Records from a collection:
_____

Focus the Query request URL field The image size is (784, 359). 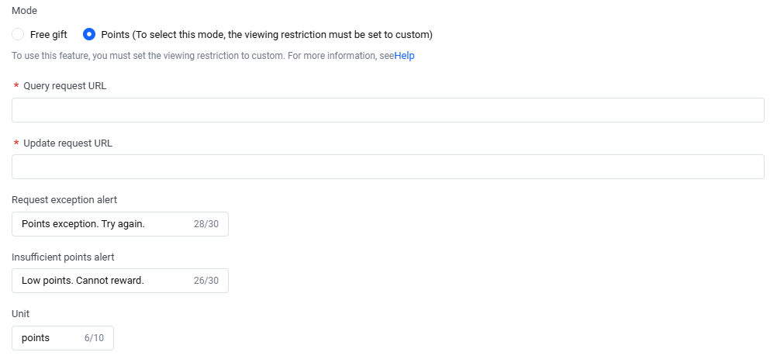(388, 110)
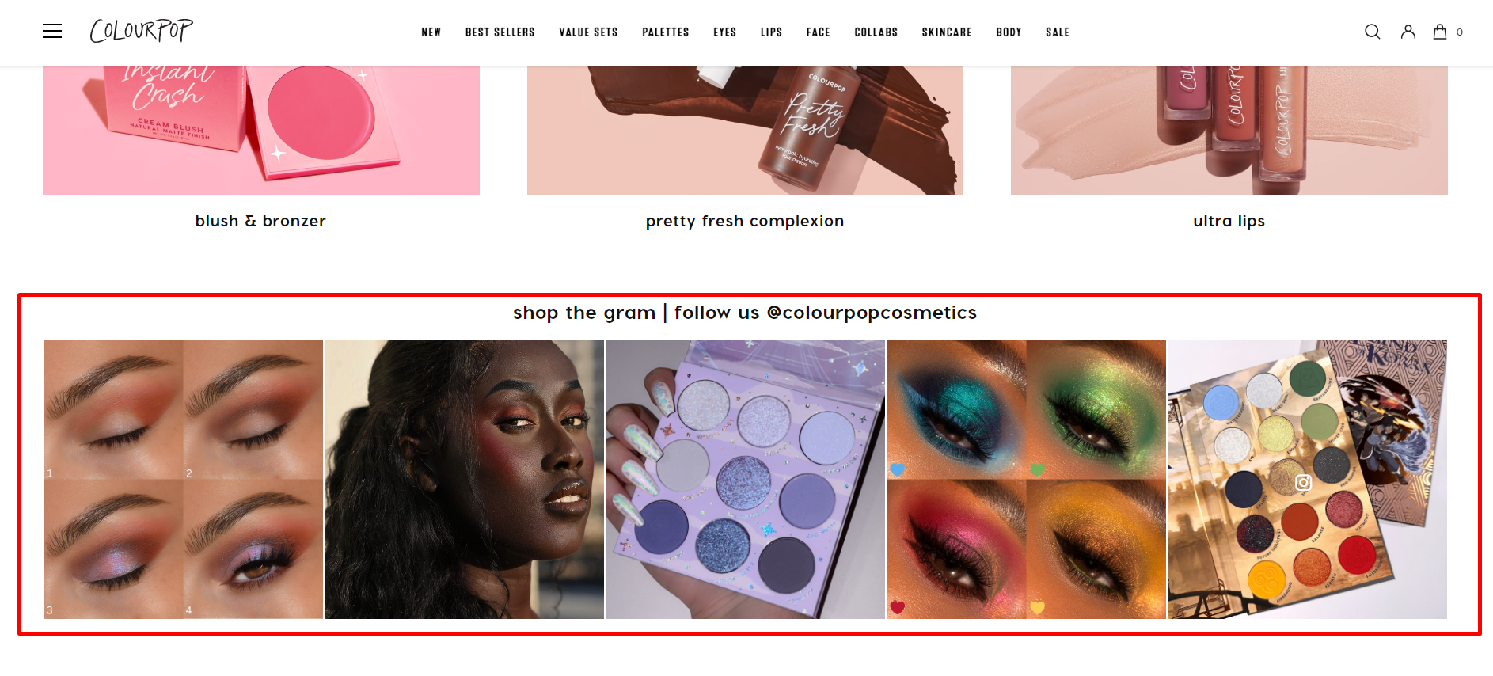Open the purple eyeshadow palette Instagram photo
The image size is (1493, 676).
click(745, 479)
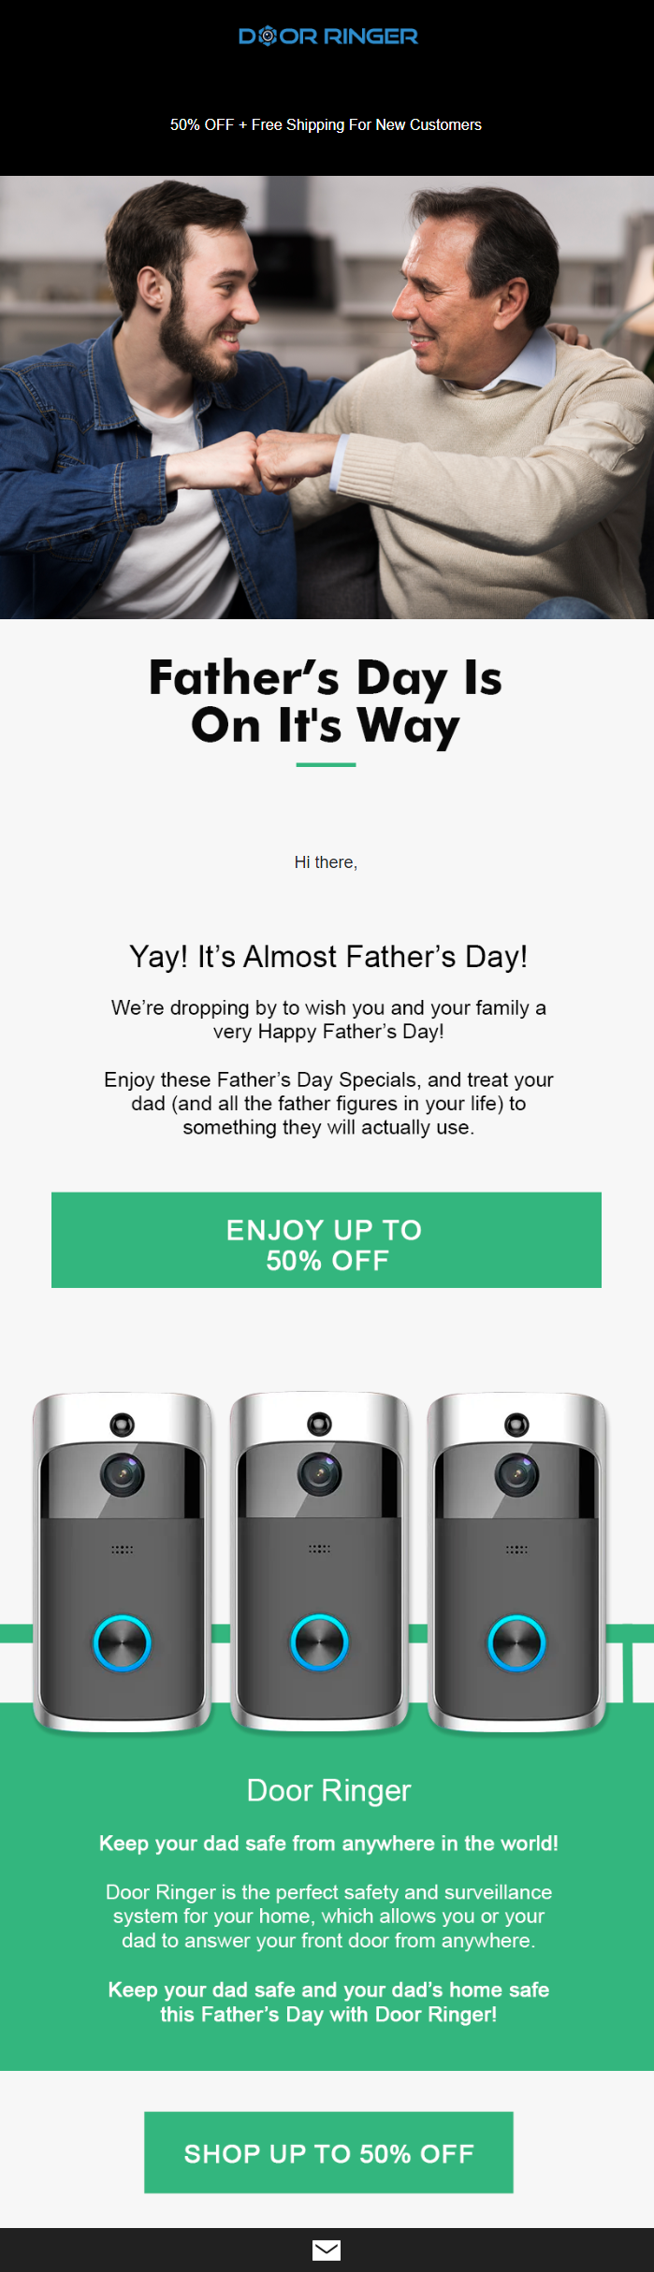This screenshot has height=2272, width=654.
Task: Click the 'Hi there,' greeting text
Action: (326, 861)
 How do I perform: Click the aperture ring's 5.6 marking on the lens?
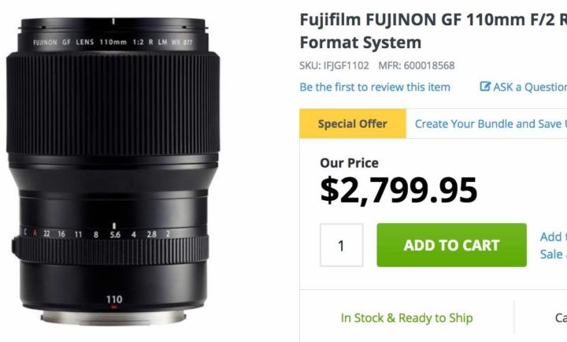[x=115, y=235]
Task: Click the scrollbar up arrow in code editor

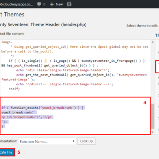Action: [152, 42]
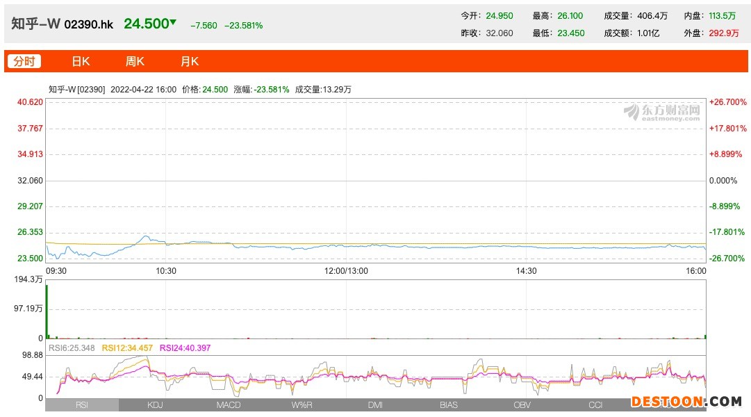This screenshot has height=417, width=751.
Task: Click the opening volume bar at 09:30
Action: (x=47, y=311)
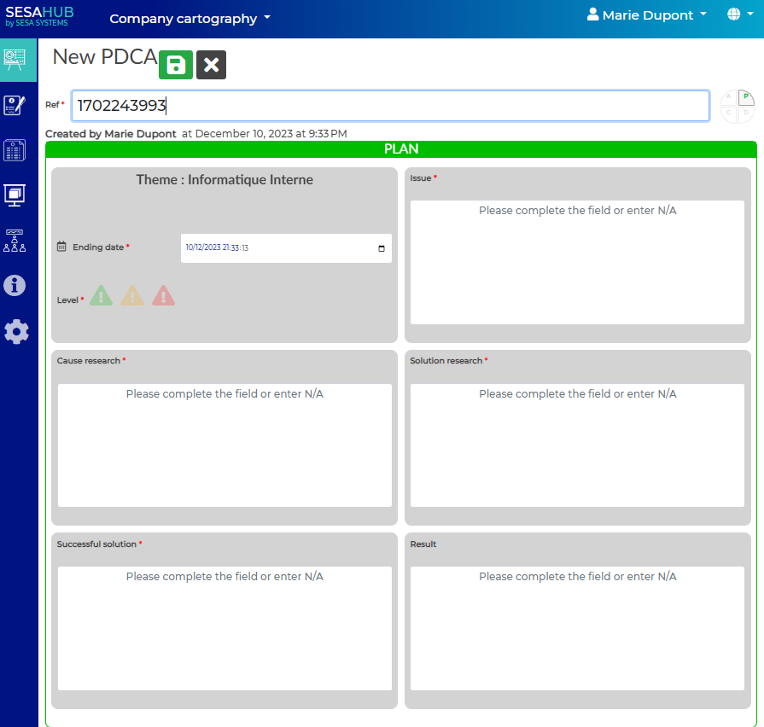Click the green save PDCA button
The height and width of the screenshot is (727, 764).
click(x=176, y=66)
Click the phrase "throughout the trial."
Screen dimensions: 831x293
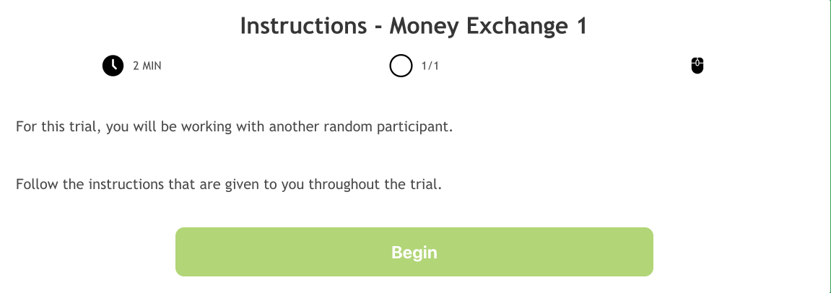pos(374,183)
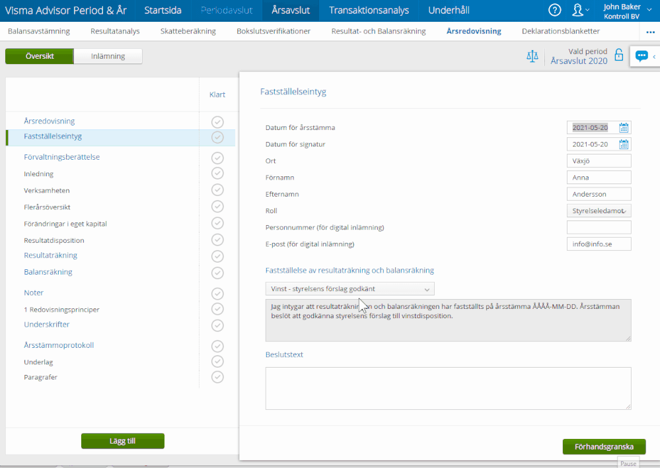Click the Personnummer input field
Screen dimensions: 660x468
[599, 228]
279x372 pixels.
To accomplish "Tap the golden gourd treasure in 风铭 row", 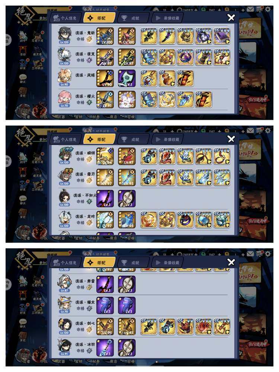I will (167, 78).
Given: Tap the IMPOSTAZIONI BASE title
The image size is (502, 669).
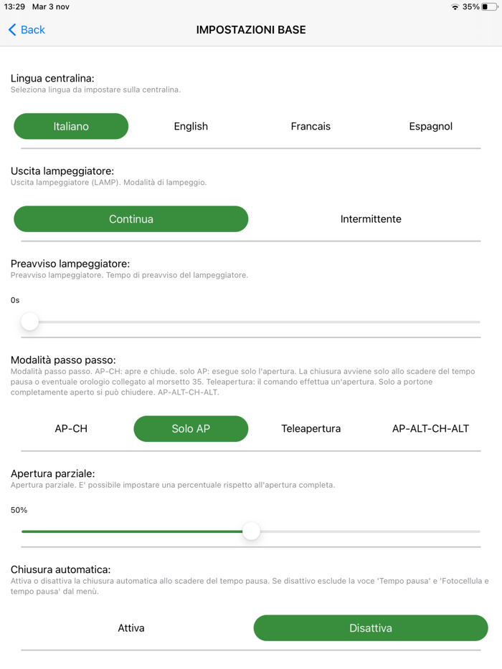Looking at the screenshot, I should (x=251, y=29).
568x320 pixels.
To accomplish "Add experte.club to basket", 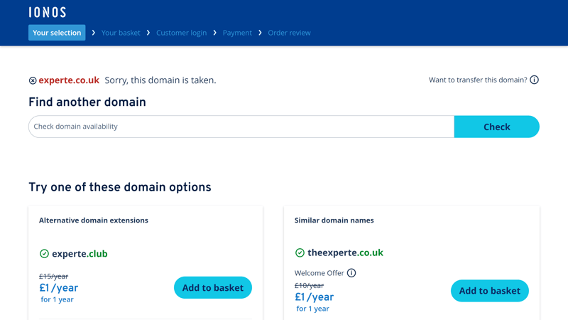I will [213, 288].
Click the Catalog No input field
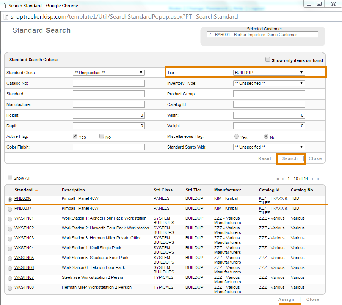This screenshot has width=342, height=305. [x=108, y=83]
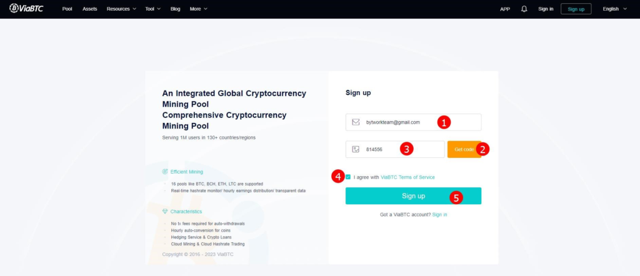This screenshot has height=276, width=640.
Task: Click the teal Sign up button
Action: pos(413,195)
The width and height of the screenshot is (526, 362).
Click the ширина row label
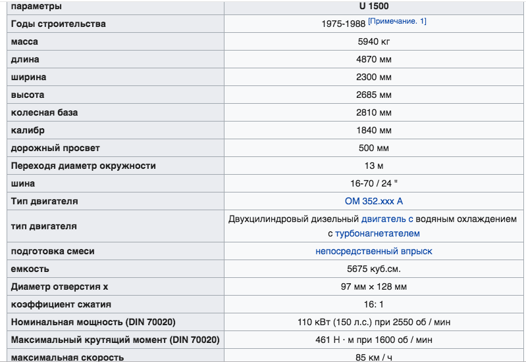click(28, 77)
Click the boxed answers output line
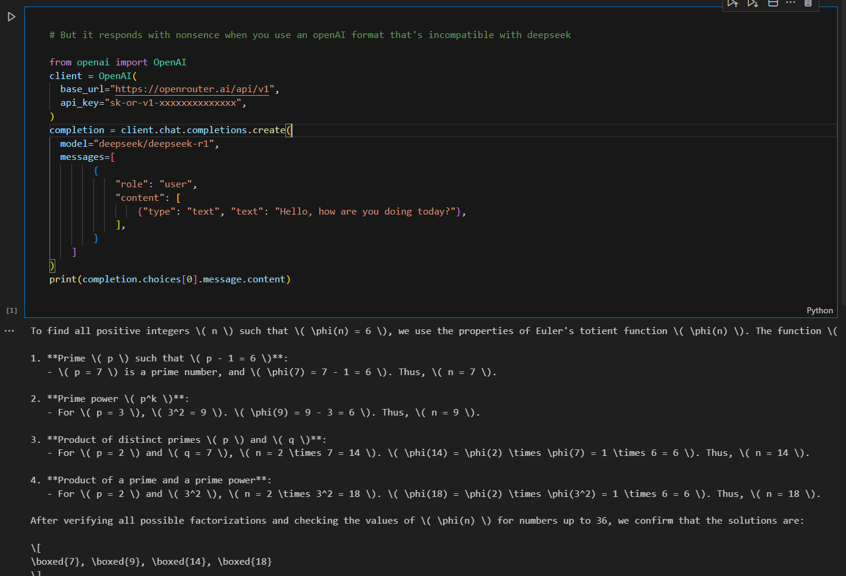Viewport: 846px width, 576px height. coord(151,562)
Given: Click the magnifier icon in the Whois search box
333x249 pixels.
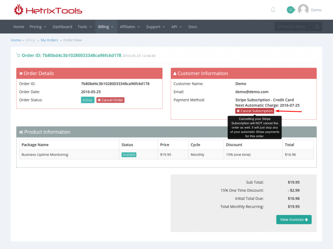Looking at the screenshot, I should click(x=317, y=27).
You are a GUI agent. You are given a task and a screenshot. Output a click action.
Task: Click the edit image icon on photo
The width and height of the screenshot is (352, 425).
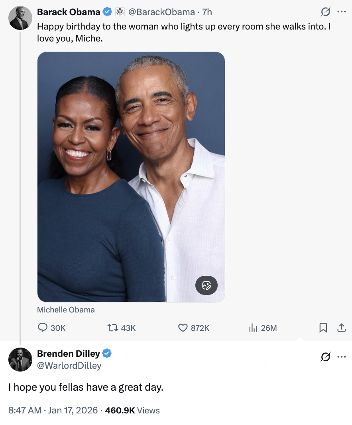(x=206, y=285)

_____

Exercise objective:
Look above for every line with the word "icon" and copy it.

Expected output:
Given: Click the magnifier icon in the Whois search box
Task: Click the edit image icon on photo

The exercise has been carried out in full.